- [What the task requires] Rescale the rows in the part that opens with the line containing "Where should I click to: Collapse" and closes with the line containing "Preview the Webinarium", giving only those lines again with requests included. Multiply every coordinate in the answers by 2.5 and round to whole numbers, halves up, and leave the numbers in the requests unchanged.

[Dataset excerpt]
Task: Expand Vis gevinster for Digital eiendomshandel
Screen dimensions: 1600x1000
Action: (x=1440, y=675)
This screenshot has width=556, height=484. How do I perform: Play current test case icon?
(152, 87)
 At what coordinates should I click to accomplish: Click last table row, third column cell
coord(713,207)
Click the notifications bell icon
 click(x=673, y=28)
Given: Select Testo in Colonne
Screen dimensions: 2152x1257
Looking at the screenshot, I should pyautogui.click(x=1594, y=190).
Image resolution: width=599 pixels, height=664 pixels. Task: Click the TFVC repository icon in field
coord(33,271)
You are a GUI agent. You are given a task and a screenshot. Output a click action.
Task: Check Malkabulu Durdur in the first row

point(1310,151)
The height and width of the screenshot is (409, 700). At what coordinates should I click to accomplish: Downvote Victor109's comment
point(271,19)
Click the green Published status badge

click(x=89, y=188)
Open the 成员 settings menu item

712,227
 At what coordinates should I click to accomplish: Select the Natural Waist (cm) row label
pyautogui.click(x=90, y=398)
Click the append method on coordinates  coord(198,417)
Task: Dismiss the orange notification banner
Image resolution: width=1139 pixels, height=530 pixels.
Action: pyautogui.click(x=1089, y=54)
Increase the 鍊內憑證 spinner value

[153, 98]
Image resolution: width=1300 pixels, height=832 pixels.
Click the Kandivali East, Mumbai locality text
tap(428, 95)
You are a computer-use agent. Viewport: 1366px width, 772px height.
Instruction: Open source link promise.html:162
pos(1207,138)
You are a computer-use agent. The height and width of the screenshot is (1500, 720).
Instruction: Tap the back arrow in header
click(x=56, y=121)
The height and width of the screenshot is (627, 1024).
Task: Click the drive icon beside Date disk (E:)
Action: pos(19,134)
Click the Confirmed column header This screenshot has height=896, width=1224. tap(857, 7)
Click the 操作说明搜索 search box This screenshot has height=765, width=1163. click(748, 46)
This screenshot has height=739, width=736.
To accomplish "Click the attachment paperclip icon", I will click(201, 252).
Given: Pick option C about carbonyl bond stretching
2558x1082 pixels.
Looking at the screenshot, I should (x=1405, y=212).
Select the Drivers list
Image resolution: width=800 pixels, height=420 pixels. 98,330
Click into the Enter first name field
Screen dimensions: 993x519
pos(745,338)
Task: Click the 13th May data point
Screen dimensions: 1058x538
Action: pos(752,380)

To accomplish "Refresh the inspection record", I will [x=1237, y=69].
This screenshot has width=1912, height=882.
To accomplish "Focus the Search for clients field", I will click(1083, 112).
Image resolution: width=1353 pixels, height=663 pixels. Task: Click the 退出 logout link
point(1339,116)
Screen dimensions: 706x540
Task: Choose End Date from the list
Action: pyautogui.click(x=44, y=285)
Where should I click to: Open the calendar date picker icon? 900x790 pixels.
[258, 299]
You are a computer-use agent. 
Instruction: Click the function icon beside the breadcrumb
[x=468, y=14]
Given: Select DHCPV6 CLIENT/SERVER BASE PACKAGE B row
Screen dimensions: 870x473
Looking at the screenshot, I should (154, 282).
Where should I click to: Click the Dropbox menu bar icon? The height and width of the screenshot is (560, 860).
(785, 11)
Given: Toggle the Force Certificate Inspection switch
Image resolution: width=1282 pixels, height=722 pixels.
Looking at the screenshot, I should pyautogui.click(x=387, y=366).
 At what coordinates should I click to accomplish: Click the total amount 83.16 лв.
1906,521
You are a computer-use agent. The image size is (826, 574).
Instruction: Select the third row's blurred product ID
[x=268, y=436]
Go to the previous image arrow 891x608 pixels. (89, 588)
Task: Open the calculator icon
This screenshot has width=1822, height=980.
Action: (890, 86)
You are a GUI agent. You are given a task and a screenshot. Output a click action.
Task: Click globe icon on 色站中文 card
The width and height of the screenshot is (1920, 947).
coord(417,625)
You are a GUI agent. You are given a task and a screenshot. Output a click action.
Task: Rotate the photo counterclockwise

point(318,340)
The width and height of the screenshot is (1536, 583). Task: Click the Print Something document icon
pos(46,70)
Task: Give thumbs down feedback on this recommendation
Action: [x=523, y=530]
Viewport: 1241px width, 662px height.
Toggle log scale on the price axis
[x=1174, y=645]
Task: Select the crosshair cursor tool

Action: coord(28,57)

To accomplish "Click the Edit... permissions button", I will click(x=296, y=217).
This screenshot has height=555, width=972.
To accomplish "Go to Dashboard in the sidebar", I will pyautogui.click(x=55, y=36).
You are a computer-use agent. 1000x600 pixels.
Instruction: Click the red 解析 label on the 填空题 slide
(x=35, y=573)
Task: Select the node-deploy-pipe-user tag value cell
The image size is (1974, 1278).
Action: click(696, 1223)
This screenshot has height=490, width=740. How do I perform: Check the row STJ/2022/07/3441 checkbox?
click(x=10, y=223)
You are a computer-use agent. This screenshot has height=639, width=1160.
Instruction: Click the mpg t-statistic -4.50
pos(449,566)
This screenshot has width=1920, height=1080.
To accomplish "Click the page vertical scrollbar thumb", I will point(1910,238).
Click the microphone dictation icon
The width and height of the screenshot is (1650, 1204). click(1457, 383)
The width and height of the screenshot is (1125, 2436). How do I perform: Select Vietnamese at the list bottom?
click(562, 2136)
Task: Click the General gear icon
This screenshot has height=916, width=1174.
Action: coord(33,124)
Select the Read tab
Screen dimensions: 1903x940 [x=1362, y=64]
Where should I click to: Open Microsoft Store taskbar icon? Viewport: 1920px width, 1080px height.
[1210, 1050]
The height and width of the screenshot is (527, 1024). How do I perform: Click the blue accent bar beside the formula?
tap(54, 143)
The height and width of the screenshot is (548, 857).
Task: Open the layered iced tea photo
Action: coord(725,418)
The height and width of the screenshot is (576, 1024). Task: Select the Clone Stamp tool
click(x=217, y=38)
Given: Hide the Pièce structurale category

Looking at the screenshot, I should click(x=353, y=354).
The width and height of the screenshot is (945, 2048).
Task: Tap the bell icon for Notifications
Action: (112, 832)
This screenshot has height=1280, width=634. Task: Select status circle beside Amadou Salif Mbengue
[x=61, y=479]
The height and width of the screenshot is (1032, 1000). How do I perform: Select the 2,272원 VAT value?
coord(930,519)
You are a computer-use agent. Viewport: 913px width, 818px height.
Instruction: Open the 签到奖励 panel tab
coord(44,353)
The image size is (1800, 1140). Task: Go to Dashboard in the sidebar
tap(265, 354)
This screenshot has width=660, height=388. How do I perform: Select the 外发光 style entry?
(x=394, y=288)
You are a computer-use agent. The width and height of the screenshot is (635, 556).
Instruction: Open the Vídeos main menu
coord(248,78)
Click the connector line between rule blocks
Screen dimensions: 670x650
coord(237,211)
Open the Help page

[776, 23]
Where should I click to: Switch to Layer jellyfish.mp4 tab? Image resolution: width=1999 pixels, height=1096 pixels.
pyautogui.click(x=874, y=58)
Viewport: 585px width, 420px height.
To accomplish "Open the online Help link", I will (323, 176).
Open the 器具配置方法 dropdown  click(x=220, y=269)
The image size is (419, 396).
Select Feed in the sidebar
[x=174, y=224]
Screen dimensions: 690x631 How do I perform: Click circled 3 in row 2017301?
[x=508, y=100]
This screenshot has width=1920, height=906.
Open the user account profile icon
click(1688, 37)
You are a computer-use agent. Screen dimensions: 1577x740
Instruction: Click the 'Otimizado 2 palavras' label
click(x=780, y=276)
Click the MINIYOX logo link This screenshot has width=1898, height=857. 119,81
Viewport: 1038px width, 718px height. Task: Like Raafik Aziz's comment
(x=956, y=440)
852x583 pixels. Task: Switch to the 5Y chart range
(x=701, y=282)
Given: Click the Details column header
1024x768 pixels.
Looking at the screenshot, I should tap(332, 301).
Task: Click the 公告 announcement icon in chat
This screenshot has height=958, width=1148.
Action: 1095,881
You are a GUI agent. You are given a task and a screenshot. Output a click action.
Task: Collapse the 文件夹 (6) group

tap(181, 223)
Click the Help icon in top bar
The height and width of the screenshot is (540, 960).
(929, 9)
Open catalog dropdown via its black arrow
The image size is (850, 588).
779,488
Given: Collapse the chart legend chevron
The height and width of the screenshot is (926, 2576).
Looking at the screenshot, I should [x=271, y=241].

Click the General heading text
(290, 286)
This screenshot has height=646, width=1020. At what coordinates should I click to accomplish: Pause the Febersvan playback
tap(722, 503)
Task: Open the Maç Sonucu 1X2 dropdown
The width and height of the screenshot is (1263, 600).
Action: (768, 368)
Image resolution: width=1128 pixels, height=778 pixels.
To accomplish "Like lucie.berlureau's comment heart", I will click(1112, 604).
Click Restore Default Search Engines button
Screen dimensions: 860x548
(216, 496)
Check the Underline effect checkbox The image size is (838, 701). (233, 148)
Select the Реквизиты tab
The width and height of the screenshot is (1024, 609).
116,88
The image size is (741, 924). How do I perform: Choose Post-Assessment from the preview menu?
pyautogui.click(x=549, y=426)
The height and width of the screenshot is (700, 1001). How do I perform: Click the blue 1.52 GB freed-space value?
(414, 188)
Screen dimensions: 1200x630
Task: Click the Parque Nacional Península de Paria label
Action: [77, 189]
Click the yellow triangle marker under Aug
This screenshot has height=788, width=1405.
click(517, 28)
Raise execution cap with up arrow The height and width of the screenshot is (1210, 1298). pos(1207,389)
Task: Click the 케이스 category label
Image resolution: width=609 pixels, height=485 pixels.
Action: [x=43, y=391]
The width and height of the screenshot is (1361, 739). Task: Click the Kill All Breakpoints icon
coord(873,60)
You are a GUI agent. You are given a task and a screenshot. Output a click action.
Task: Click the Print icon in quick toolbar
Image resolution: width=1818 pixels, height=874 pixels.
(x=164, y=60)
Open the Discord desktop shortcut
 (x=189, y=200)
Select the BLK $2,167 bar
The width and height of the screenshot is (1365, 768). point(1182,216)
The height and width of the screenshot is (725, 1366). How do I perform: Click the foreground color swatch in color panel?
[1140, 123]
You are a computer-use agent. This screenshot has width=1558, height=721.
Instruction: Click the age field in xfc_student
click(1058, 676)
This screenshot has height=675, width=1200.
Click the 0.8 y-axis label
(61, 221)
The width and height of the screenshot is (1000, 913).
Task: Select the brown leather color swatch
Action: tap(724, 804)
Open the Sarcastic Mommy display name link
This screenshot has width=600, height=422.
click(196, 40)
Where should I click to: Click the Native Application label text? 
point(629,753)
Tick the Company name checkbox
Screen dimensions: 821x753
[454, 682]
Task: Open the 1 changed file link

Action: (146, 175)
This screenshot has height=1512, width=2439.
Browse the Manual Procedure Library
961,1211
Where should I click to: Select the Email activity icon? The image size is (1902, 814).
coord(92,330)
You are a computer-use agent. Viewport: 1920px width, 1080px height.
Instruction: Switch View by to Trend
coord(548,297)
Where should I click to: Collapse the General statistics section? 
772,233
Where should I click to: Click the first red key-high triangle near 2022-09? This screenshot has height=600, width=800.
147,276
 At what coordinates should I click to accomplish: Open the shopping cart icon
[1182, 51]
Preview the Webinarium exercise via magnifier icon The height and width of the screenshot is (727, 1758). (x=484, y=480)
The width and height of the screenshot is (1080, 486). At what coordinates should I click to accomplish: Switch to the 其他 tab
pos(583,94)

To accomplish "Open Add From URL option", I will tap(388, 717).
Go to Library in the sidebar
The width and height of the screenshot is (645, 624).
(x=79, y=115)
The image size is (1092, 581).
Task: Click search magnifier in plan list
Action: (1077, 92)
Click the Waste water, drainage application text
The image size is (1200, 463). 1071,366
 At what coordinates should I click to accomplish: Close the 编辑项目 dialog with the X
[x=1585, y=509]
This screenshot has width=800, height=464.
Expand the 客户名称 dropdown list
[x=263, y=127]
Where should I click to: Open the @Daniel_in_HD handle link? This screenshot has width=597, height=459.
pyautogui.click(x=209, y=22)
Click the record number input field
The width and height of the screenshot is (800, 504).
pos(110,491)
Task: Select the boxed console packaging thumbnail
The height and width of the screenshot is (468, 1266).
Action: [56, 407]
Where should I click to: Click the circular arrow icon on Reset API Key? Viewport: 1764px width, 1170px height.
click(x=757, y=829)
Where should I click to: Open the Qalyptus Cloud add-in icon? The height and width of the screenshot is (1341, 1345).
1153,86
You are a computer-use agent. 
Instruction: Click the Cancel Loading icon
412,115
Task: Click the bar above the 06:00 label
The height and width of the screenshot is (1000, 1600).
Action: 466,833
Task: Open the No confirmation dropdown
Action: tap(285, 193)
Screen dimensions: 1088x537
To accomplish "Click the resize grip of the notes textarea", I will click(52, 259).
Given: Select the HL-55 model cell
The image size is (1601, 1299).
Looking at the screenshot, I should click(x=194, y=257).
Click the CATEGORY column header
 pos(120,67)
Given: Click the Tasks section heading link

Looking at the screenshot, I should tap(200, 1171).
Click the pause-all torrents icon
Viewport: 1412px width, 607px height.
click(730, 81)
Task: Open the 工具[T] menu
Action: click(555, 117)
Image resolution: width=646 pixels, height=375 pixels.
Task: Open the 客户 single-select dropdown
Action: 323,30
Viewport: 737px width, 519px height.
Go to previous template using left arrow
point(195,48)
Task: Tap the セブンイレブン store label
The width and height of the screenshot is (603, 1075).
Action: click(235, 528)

- [Correct response]
Where should I click to: Collapse the General statistics section? 
1930,583
Where should I click to: Click the first red key-high triangle near 2022-09? This screenshot has height=600, width=800.
368,690
 At what coordinates should I click to accomplish: Open the shopping cart icon
[2955, 128]
Preview the Webinarium exercise via magnifier icon The height and width of the screenshot is (727, 1758). (x=1210, y=1200)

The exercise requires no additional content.